Depending on the objective of the policyholder, which could be wealth management or succession planning, there are a number of benefits to life insurance policies:
- Tax deferral of the capitalised income within the policy until the surrender is made. The policyholder retains control over the timing and the tax associated with it.
- Only the income portion of a partial surrender is taxable.
- If the policyholder relocates abroad, the life insurance policy is not subject to exit tax. This exit tax could however be abolished as announced by President Macron in April 2018.
- Life insurance policies are a useful succession planning tool as they benefit from favourable civil and tax treatment upon payment of a death benefit.
Are there advantages to taking out a Luxembourg policy compared to a French policy?
A French tax resident with a Luxembourg or a French policy is liable to personal income tax in France. There is no difference in tax treatment between a Luxembourg and French policy.

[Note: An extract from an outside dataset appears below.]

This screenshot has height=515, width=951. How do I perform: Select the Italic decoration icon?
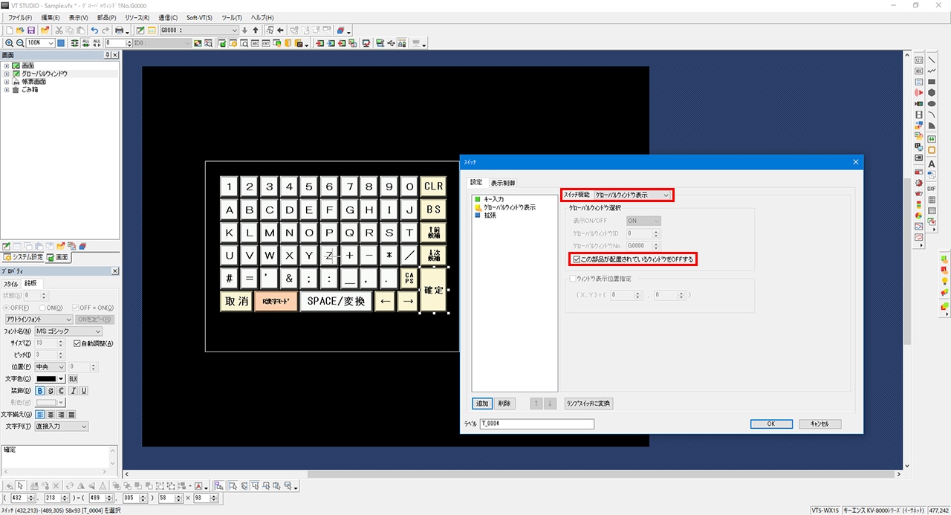[x=73, y=391]
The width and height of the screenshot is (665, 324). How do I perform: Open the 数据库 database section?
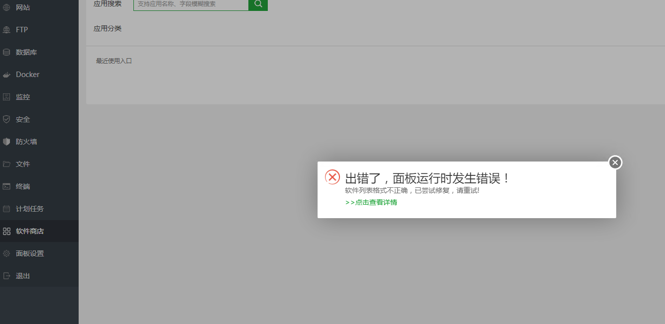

The only difference concerns the taxation of the income derived from the policy’s underlying assets, which will depend on the DTT in place between Luxembourg and the source country of the income.
The main advantages of holding a Luxembourg policy are:
- Luxembourg policies have long been used as a tailored management solution due to the investment flexibility offered by Luxembourg’s investment framework.
- Luxembourg policies offer a portable solution in cases for policyholders relocating abroad due to the tax neutrality in Luxembourg and the capacity of Luxembourg insurers with their cross-jurisdictional expertise in making contracts compliant in the new country of residency.
Luxembourg policies can also be used as an asset protection solution due to the segregation of policy assets held by the custodian bank, as well as the super-privilege of the policyholder having priority in claiming the redemption of the policy value should the insurer default.